O presidente da CCDR-Norte, Álvaro Santos, descreveu o momento como "histórico". Justificou a avaliação ao considerar que as zonas brancas representavam "uma desigualdade injusta e inadmissível" e salientou que esta assinatura marca o início de uma infraestrutura que comparou a uma "autoestrada do futuro".

Em Carrazeda de Ansiães, a escolha do local para a cerimónia teve também um significado simbólico. O presidente da Câmara, João Gonçalves, recordou que são os territórios de baixa densidade "os que mais sofrem com a falta de rede e os que mais vão beneficiar da intervenção".

O autarca apontou o exemplo do IC5, no sul do distrito de Bragança, onde se torna difícil manter uma chamada telefónica por muito tempo. Para João Gonçalves, esta falha "incomoda qualquer cidadão", mas tem impacto ainda maior em "empresários e profissionais que precisam de conectividade permanente". Por isso, defendeu que a chegada da fibra ótica "vai ser uma revolução" e poderá reforçar a competitividade e a atratividade do território.

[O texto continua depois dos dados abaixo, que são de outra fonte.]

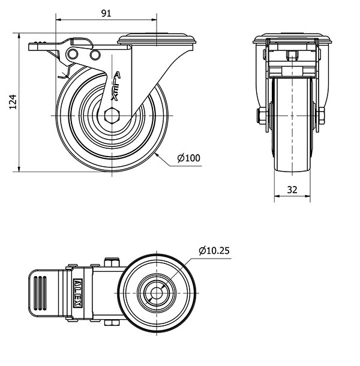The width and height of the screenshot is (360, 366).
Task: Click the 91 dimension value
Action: click(x=106, y=13)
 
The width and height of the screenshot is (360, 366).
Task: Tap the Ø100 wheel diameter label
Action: click(x=188, y=158)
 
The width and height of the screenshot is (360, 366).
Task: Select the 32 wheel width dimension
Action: click(x=292, y=189)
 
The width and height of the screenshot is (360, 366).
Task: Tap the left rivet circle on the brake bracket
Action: click(x=73, y=55)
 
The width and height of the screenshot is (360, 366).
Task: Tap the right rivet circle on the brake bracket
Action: click(x=94, y=55)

João Gonçalves considera também que, com melhores ligações, o teletrabalho poderá tornar-se uma opção mais realista nos concelhos do Interior.

Rede disponível para todos os operadores

A DSTelecom ficará responsável pela construção da infraestrutura, mas não irá comercializar diretamente o serviço junto dos clientes finais. Ricardo Salgado, diretor-executivo da empresa, explicou que a rede será disponibilizada às operadoras de retalho e acrescentou que a solução permite levar "todos os operadores ao mesmo tempo" às zonas abrangidas, evitando que as populações fiquem dependentes de uma única empresa. A infraestrutura será preparada para suportar serviços acima de um gigabit por segundo.